A Bright Comeback

May 15, 2013.
She was my everything. From the second I saw her. I had only heard of a love this deep. And now I felt it, for my niece Aleah.
We knew something was wrong. The doctors tried and tried to fix it, but there was no hope. I continued to have faith, because I knew my God could have healed her. I know He could have, and He didn’t. That’s what gets me.
May 26, 2013 around 4:30, my everything, Aleah Lenee, met her master.
This shook my faith …. Just beyond measure.
Every night I prayed. Every day I cried out to Him.
That’s what gets me.
But I have now realized that He obviously needed her more. Though it would help me a lot to have her here, I think she was just here temporary, and I am grateful for the time I had with her.

I am finally to the point where I want to write again.
I’m ready to make a comeback and get my relationship back with The Lord.

Prayer Request

Please pray for my beautiful Niece Aleah. She was born yesterday with no intestines, and with a blood clot. Lord I lift her up to you, just show Your mighty power.
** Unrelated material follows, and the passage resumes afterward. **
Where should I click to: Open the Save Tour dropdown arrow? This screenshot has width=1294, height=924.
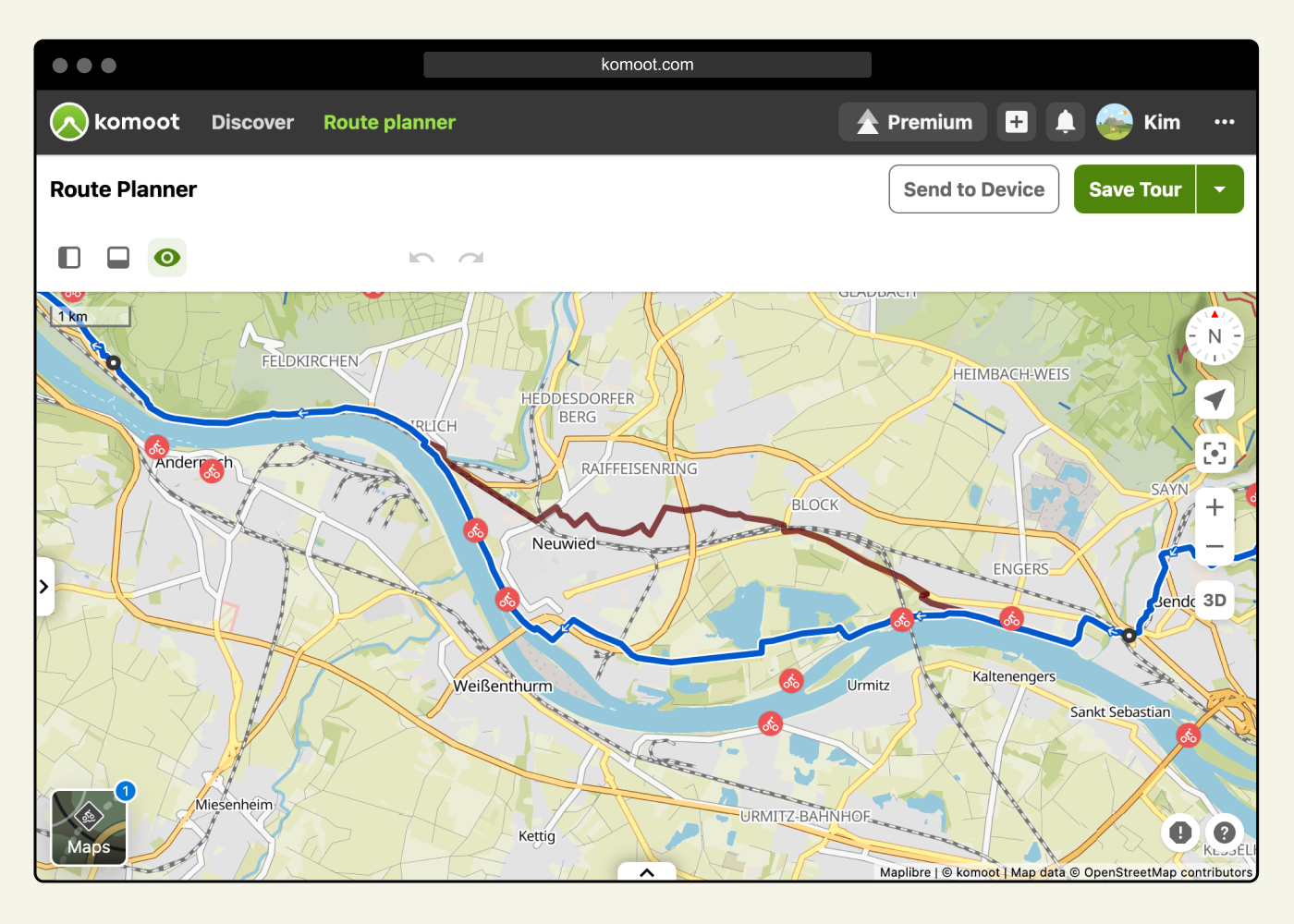pos(1220,189)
Be the hope her mother never knew! As of now, they say she isnt going to make it, but who’s the One who walked on water?! YOU. Who can make a lame man get up, and walk again? YOU. I trust You with her, and beg, Please get my baby girl home.

He’s never failed me.

I always seem to say, “Music is the only thing I love. Its never given up or failed me”
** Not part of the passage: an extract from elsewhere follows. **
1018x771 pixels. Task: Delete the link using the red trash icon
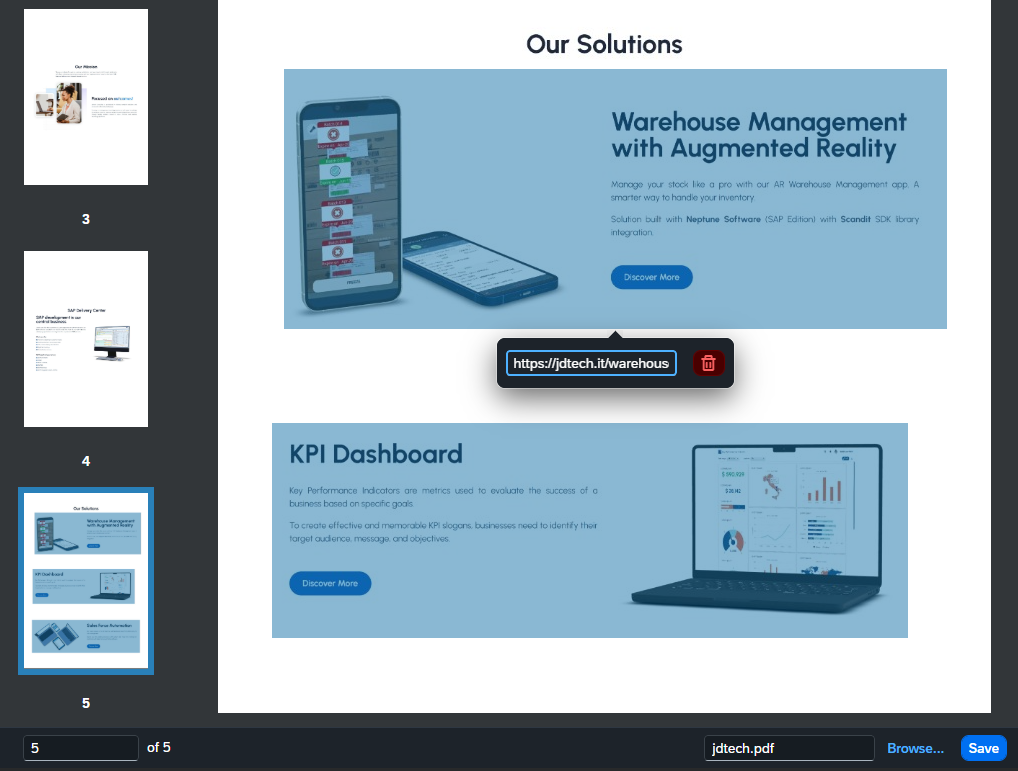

When the truth is, Music has in a way, failed me. Honors orchestra; almost quit.  Messing up in competitions or exhibition shows. It was not God who failed me, but perhaps music. If that makes sense. I need to stop putting my faith in something that fails me almost every other day, and put my faith in the One God who makes my fears go away.

If you guys could just.. Pray for me.

I’m tired of living a life for myself. I am getting no where, and I have realized that I need Him. I need to be found. I know that everything that is lost is eventually found, but i don’t want to wait. I want God’s glory to shine through me NOW. He is the only one who doesn’t give up on me, and will always be there… Whenever I need him. He’s just perfect, and just what I need. Maybe i have always known this, and just chose to ignore it, or i just had a revelation.

Do you ever just

Do you ever just see a picture, or post and realize that what the person is describing is exactly you? That the post was just confirmation to your thoughts. Like you just relate to the person, and you just realize that Jesus Christ loves you still ? Through it all, He will, and that you need to get found again? Thats exactly me.

Happy Endings

Every story has a happy ending. Wether it be Jesus in disguise, you getting your prince, or finally being free again, in the end there will be happiness. So us, as a nation will rise above this senseless tragety, and will live each day in search of our happy ending. Because I promise you, it is there. A locksmith wouldn’t make a lock with out a key, right? God wouldn’t let problems enter our lives unless He had a plan, right? So we wait. We pray. We give. And most of all, show our compassion. Without love, what are we? We can give millions of dollars, gallons of blood, but without love what are we? Pray for the happy ending to come sooner than thought. Pray for justice for whoever did this. Pray for Boston.